__AIM OF THE EXERCISE__:
Pick every line from the data that holds the word "Teil".

(RECORDS PROVIDED Opens)

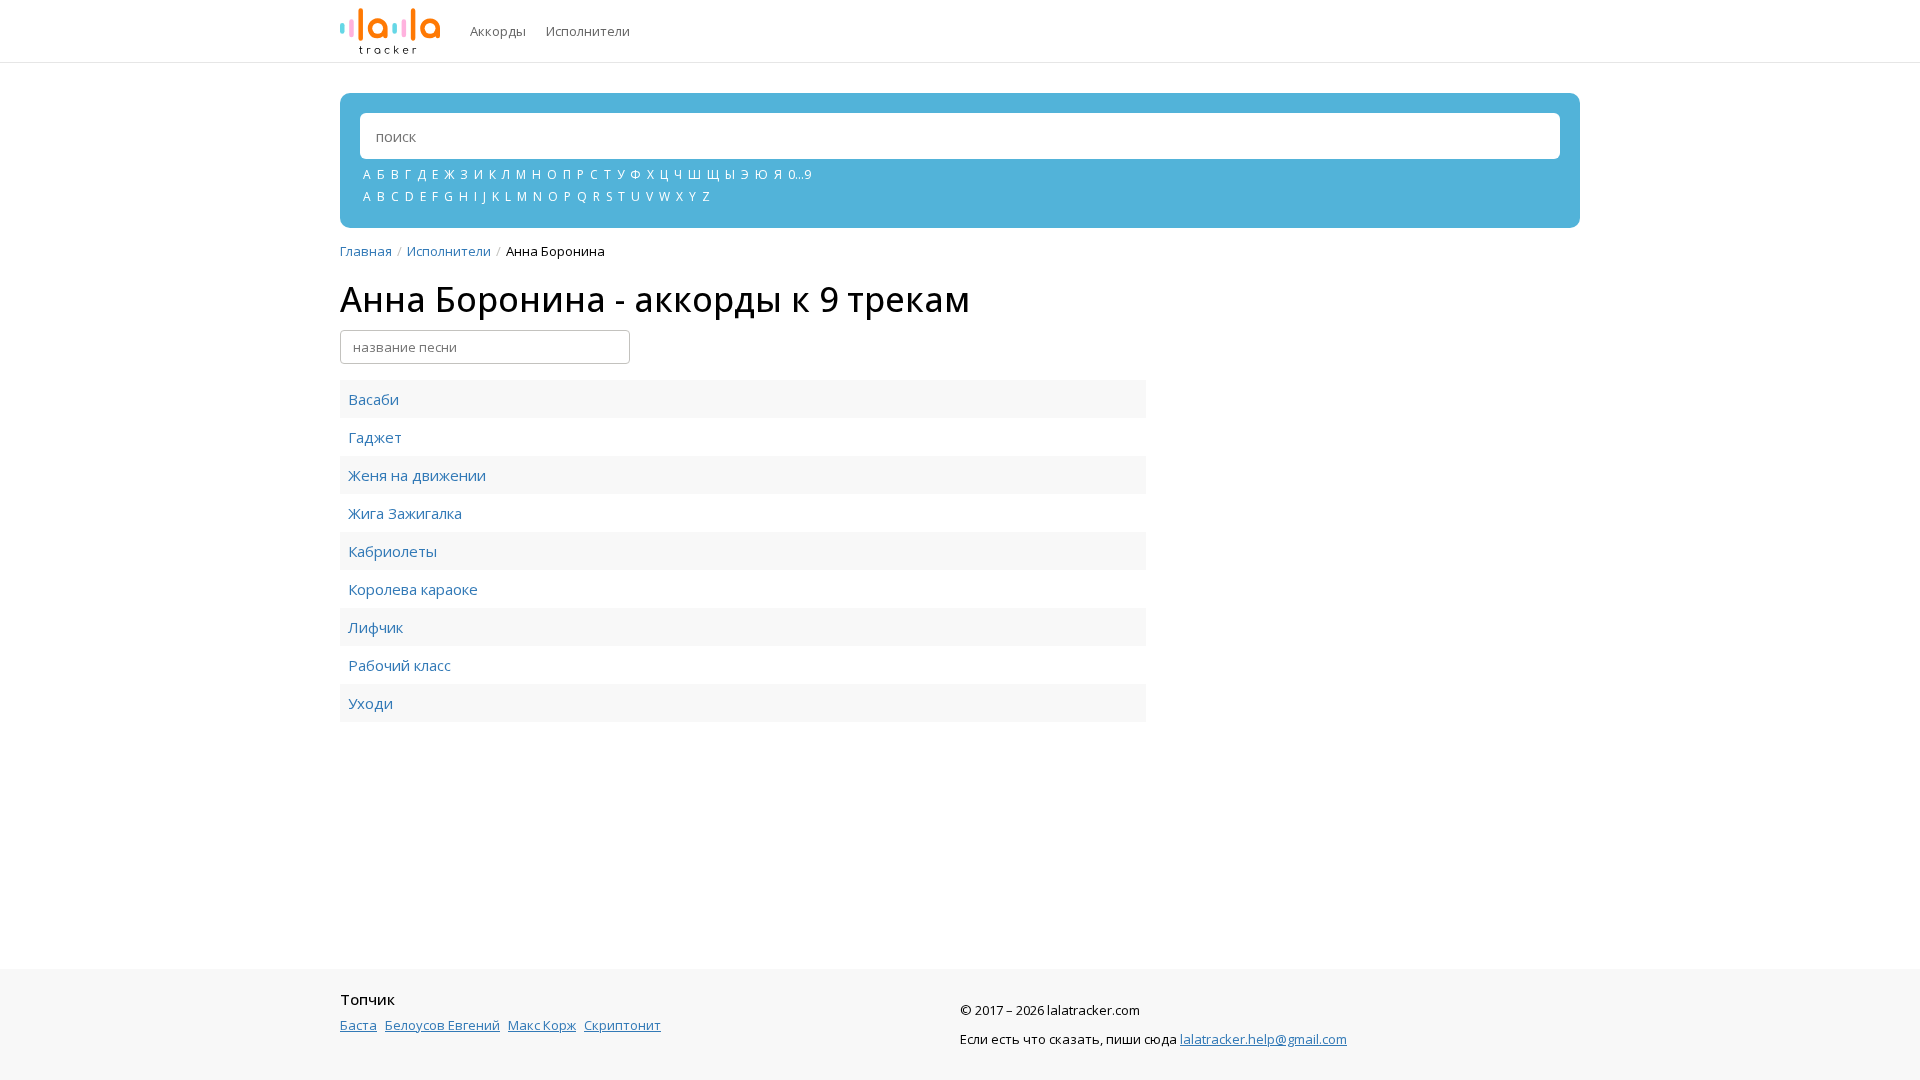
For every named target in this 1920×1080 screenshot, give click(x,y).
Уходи (370, 703)
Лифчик (375, 627)
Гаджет (375, 437)
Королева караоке (413, 589)
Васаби (373, 399)
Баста (358, 1025)
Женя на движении (417, 475)
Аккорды (498, 31)
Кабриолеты (392, 551)
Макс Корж (542, 1025)
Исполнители (588, 31)
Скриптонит (622, 1025)
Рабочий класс (399, 665)
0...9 (799, 174)
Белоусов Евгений (442, 1025)
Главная (366, 251)
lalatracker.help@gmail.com (1263, 1039)
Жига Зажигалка (405, 513)
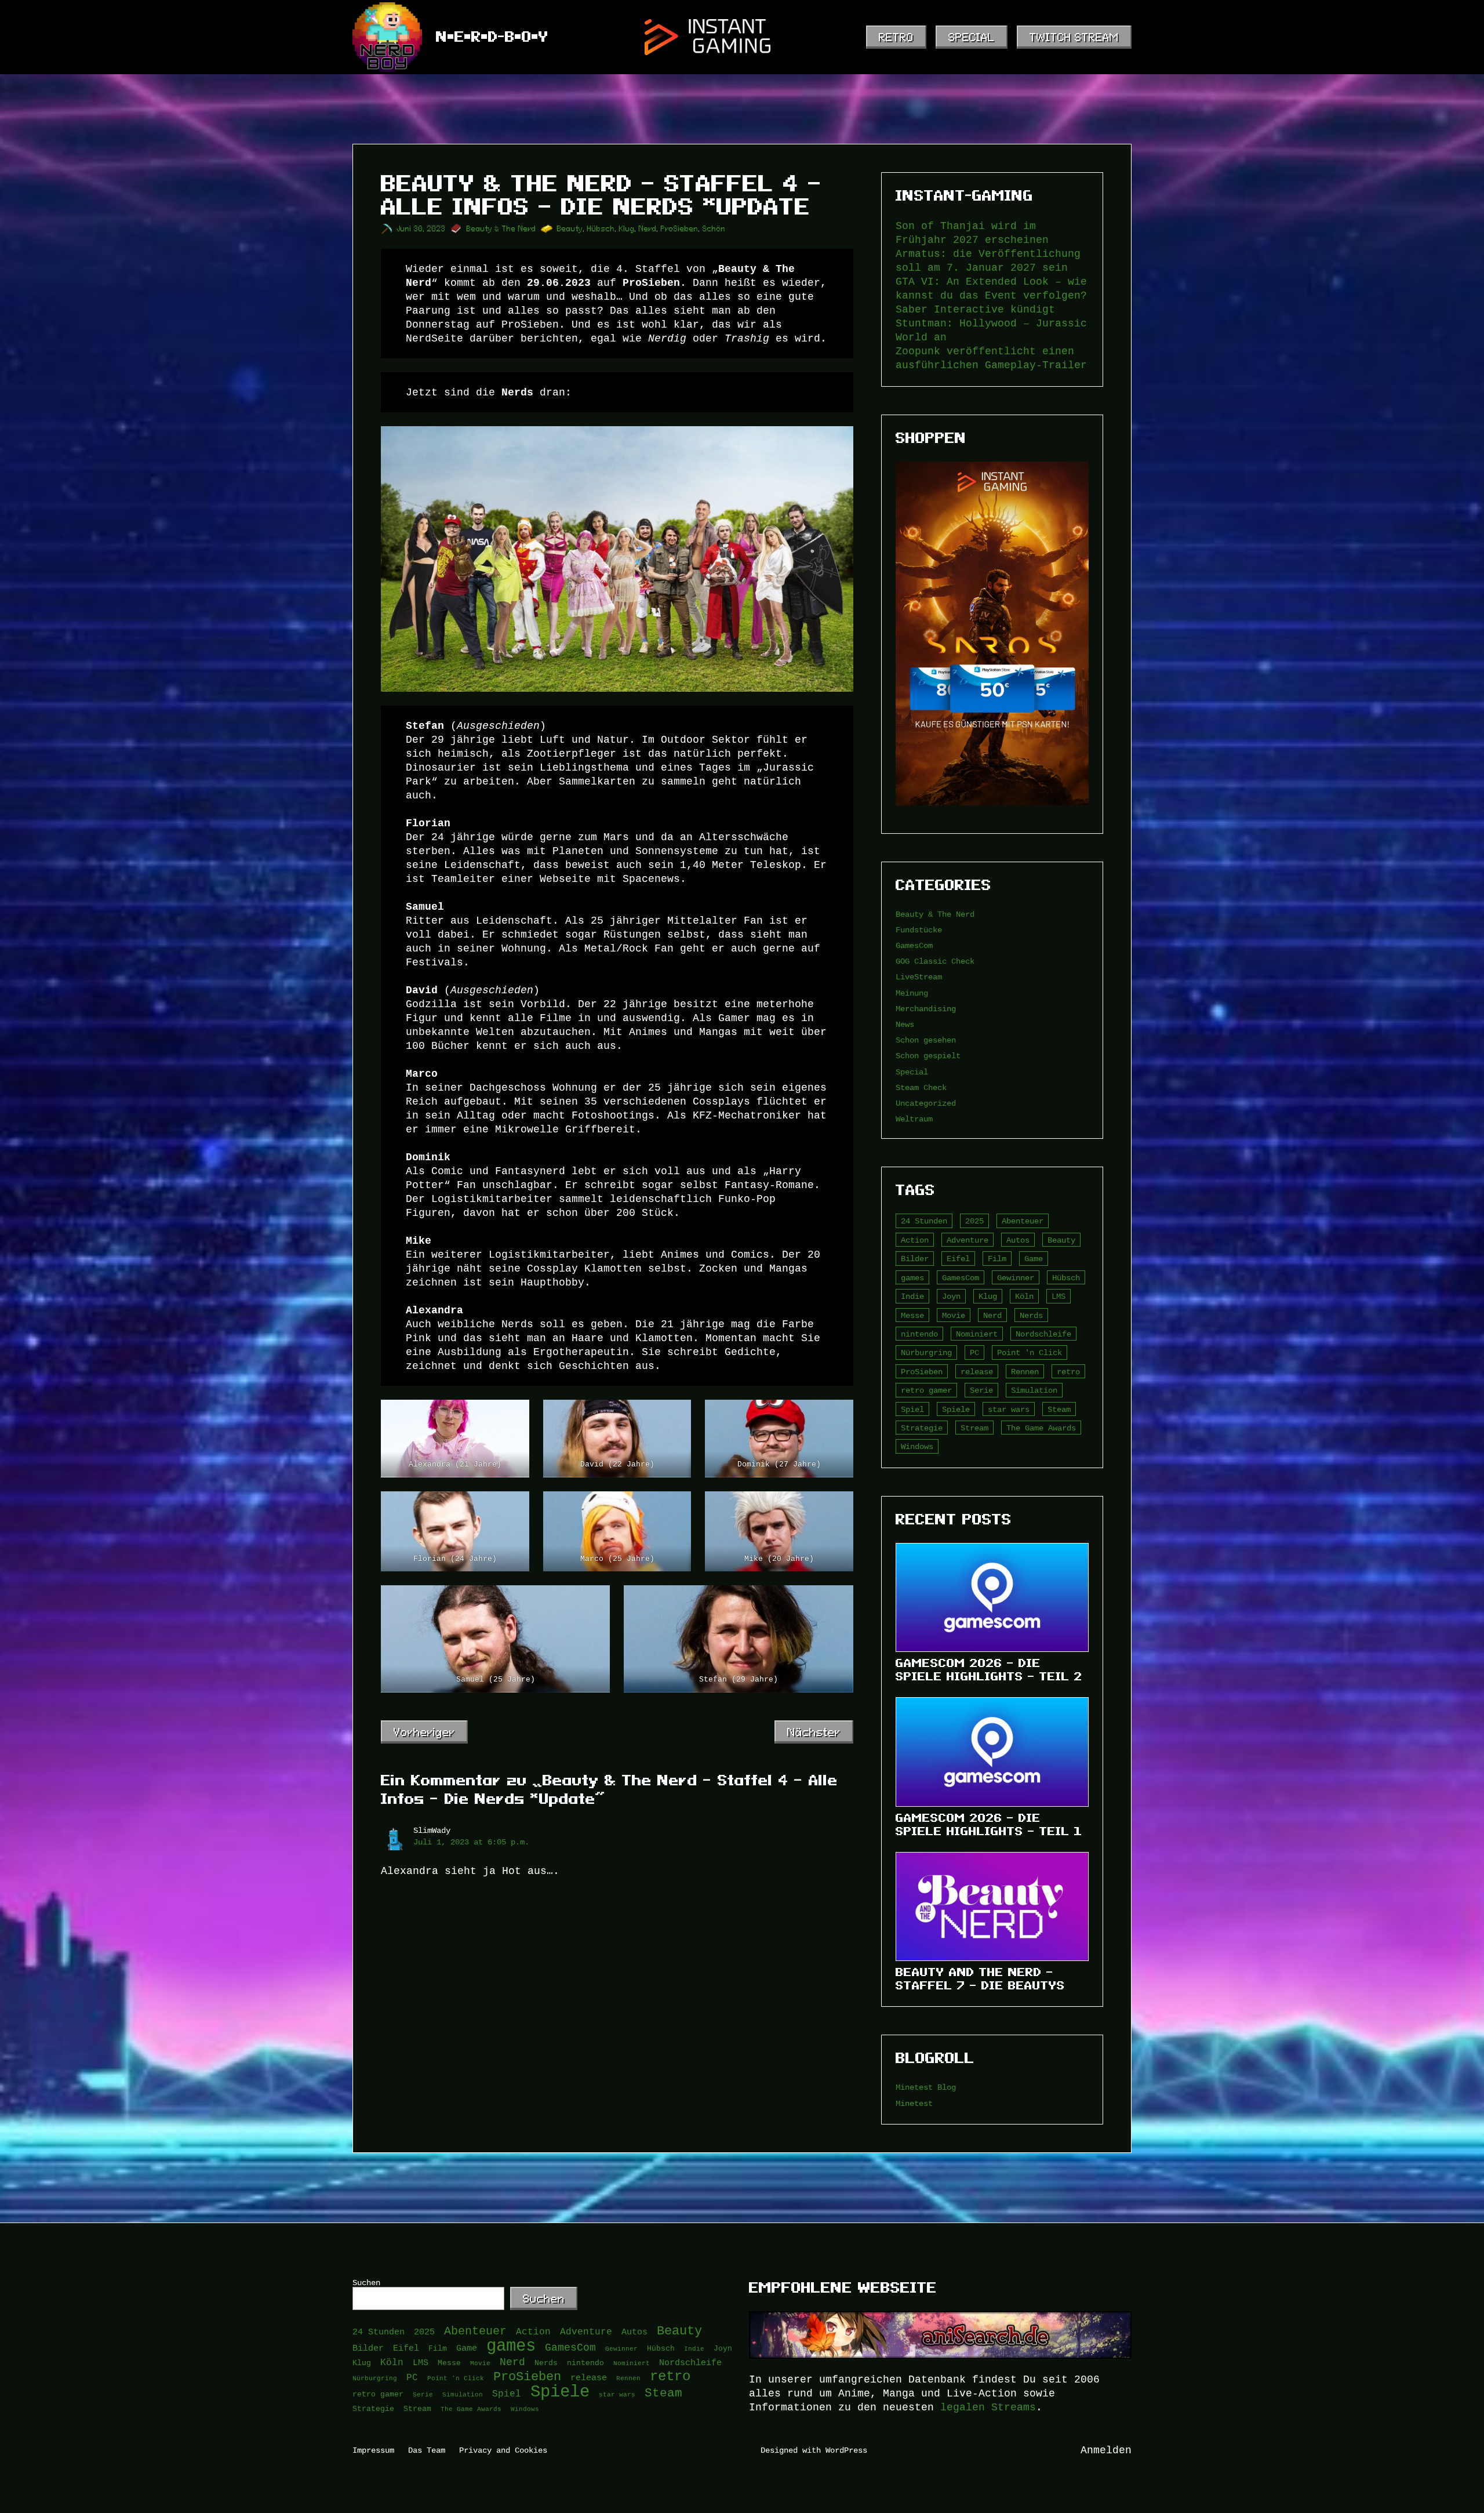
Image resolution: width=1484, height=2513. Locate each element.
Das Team (426, 2450)
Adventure (967, 1240)
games (912, 1278)
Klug (627, 228)
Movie (953, 1315)
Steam (1059, 1409)
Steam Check (921, 1087)
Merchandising (926, 1009)
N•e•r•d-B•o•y (492, 37)
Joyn (951, 1296)
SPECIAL (971, 37)
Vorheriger (424, 1732)
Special (912, 1072)
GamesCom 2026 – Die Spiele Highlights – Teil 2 (989, 1670)
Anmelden (1106, 2450)
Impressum (373, 2450)
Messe (912, 1315)
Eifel (958, 1258)
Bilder (915, 1258)
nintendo (919, 1334)
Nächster (814, 1732)
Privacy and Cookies (503, 2450)
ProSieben (680, 228)
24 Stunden (924, 1221)
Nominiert (977, 1334)
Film (997, 1258)
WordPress (846, 2450)
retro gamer (926, 1390)
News (905, 1024)
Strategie (922, 1428)
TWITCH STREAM (1074, 37)
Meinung (912, 993)
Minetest (914, 2103)
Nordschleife (1043, 1334)
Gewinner (1015, 1278)
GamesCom (914, 945)
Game (1033, 1258)
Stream (974, 1428)
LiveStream (919, 977)
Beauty (570, 228)
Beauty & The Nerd (501, 228)
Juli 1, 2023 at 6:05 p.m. (471, 1842)
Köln (1024, 1296)
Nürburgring (926, 1352)
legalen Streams (988, 2407)
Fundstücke (919, 930)
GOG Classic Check (935, 961)
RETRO (896, 37)
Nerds (1031, 1315)
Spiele (956, 1409)
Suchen (366, 2282)
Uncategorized (926, 1103)
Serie (981, 1390)
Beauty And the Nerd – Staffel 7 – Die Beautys (980, 1979)
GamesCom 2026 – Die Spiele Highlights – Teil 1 (989, 1824)
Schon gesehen (926, 1040)
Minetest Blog (926, 2087)
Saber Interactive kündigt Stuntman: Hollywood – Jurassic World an (991, 323)
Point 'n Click (1029, 1352)
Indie (912, 1296)
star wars (1009, 1409)
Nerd (648, 228)
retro (1068, 1372)
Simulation (1034, 1390)
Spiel (912, 1409)
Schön (714, 228)
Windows (917, 1446)
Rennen (1025, 1372)
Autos (1018, 1240)
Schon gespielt (928, 1056)
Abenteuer (1022, 1221)
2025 (974, 1221)
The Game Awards (1041, 1428)
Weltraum (914, 1119)
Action (915, 1240)
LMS (1058, 1296)
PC (974, 1352)
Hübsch (601, 228)
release (977, 1372)
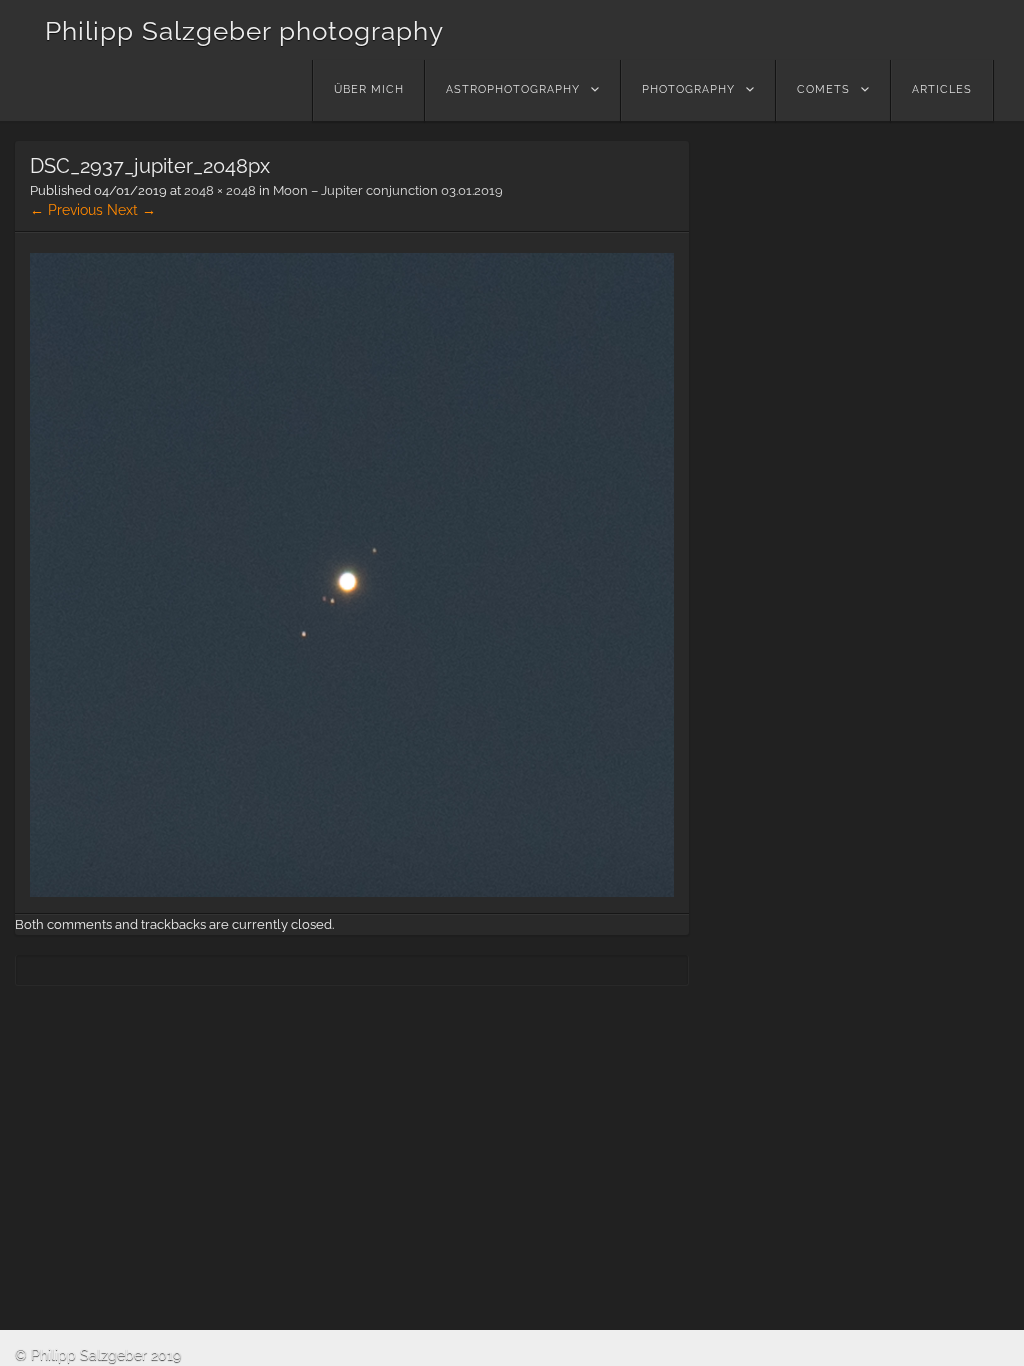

(RECORDS PROVIDED Closes)

__RESULT BELOW__:
GamesCom 2026 – Die Spiele Highlights – Teil 2 (989, 1670)
GamesCom 2026 – Die Spiele Highlights – Teil 1 (989, 1824)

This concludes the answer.